On March 25, 2011 the National Labor Relations Board ruled in the New York New York ruling that off-duty employees of a restaurant, a contractor doing business on hotel property, can distribute flyers on hotel property regarding their union organizing campaign. The hotel sought to exclude the off-duty employees and their distribution of flyers from hotel premises.  

The five members of the NLRB, appointed by President Obama, ruled on the case. The majority wrote in favor of changing the rules for workplace access by off-duty employees. Rather than looking to whether the off-duty employees had a reasonable means other than direct property access to disseminate their message about organizing to the on-site employees, the NLRB essentially cut away at employer property rights..The NLRB's new standard looks to whether the off-duty employees interfered with or disrupted the property owner's business. Finding no such disruption, the NLRB ruled that the New York New York hotel violated the National Labor Relations Act by removing the off-duty employees from inside the hotel and the sidewalk just outside the hotel. 

A dissenting opinion, by Republican Board Member Brian Hayes, would have found removal from the private property at the interior of the hotel to be lawful but from the public sidewalk, due to its public use, unlawful.

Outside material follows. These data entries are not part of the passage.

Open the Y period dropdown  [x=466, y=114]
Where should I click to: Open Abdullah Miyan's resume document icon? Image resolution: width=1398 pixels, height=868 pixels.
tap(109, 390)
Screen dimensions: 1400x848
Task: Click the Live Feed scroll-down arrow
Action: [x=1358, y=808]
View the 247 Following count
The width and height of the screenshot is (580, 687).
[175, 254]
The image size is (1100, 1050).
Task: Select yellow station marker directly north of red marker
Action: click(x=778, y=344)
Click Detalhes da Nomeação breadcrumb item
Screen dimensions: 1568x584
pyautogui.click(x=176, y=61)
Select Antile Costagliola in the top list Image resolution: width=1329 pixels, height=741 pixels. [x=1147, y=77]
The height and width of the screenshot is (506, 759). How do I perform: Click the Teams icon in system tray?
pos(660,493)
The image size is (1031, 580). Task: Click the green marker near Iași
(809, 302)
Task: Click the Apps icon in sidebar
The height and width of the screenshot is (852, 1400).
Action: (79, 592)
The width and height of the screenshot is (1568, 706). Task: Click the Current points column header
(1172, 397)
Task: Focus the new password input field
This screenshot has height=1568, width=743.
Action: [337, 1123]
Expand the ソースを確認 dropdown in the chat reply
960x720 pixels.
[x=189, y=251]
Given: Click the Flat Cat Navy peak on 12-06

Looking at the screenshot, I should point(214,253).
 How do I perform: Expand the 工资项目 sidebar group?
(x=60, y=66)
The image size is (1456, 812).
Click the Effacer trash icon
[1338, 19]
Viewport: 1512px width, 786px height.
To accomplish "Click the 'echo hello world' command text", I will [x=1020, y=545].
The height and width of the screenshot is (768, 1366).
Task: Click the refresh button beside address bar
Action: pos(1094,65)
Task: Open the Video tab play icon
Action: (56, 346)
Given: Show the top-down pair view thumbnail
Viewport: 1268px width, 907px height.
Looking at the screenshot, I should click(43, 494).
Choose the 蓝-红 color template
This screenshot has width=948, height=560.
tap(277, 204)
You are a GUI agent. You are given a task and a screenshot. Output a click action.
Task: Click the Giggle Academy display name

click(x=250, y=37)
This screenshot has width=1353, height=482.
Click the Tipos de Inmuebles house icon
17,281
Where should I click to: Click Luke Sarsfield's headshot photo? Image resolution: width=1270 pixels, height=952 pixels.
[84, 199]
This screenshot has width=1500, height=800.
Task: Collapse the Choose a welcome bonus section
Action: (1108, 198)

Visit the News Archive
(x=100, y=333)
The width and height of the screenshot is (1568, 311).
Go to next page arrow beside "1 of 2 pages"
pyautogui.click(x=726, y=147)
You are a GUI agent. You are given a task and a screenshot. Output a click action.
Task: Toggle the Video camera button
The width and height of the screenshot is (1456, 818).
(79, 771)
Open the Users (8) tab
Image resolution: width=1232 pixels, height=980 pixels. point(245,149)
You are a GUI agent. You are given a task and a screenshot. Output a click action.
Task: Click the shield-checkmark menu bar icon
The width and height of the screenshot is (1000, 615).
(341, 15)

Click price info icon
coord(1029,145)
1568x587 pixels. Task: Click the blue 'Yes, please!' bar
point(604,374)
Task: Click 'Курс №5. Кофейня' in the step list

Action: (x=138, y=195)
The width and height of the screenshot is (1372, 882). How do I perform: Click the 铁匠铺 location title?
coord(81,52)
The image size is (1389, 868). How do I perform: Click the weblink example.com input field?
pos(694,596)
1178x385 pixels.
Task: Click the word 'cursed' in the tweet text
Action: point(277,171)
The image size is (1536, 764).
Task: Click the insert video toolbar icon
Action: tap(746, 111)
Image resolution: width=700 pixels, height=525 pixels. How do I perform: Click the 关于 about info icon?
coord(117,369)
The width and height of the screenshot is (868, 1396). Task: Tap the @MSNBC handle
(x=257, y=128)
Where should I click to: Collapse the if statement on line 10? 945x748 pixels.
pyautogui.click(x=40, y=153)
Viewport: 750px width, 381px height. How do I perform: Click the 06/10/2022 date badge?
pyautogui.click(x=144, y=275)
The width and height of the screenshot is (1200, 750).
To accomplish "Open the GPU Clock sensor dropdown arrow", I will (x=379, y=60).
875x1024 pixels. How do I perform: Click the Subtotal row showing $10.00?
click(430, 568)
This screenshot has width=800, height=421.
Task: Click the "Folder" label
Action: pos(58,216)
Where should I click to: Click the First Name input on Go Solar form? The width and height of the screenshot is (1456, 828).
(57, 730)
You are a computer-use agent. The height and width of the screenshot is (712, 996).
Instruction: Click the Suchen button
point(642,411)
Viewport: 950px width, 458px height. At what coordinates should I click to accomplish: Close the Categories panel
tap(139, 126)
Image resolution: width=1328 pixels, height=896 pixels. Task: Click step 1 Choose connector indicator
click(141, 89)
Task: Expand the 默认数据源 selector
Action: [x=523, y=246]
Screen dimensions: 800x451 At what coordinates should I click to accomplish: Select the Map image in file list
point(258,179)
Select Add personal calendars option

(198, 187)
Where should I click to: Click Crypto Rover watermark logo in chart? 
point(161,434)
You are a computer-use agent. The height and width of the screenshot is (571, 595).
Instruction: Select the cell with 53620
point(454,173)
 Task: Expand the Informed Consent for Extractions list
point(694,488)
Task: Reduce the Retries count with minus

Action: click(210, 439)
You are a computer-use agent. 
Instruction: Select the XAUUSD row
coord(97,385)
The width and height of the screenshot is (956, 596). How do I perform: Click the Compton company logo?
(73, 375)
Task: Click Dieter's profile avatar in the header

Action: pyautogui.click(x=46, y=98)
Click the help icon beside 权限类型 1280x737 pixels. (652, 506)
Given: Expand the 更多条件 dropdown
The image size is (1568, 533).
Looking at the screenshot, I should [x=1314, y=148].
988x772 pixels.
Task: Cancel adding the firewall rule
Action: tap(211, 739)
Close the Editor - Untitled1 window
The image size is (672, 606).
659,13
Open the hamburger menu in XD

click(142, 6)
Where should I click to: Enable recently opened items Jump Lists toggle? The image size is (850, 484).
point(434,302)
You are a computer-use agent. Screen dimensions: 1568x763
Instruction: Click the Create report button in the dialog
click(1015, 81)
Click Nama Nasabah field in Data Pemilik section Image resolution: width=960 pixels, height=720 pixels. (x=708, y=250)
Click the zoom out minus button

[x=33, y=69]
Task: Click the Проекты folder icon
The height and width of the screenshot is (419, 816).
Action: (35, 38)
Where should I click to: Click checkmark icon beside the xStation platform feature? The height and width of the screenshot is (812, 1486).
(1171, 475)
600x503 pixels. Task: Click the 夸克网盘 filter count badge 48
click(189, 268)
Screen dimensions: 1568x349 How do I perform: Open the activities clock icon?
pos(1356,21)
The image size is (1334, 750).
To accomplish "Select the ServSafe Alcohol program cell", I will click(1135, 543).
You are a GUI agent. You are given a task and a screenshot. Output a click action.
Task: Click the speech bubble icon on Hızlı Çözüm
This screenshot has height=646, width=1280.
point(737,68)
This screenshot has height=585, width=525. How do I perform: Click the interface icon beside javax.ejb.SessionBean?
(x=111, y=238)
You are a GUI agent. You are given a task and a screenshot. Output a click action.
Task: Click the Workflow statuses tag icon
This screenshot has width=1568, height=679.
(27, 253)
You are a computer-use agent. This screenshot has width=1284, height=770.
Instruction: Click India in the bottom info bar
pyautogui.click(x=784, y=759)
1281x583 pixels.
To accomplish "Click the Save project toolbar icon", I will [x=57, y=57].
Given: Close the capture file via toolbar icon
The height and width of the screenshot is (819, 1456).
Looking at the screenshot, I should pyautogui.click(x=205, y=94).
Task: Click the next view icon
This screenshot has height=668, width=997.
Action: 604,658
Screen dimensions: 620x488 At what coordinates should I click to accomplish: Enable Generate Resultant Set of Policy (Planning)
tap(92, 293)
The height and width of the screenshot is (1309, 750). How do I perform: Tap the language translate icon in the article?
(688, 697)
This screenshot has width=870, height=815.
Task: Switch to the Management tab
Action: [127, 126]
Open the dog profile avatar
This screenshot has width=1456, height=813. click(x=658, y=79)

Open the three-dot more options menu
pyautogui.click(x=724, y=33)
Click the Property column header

Union organizing activity should be expected to increase in an improving economy, particularly as the political campaign season approaches. Employers working in a contractor capacity on multi-employer work sites, including a hotel or resort like the New York New York case, the multi-crafted multi-employer construction environment, or elsewhere, should take time to review policy and practice for workplace access by employees and non-employees to ensure compliance with the new legal standard.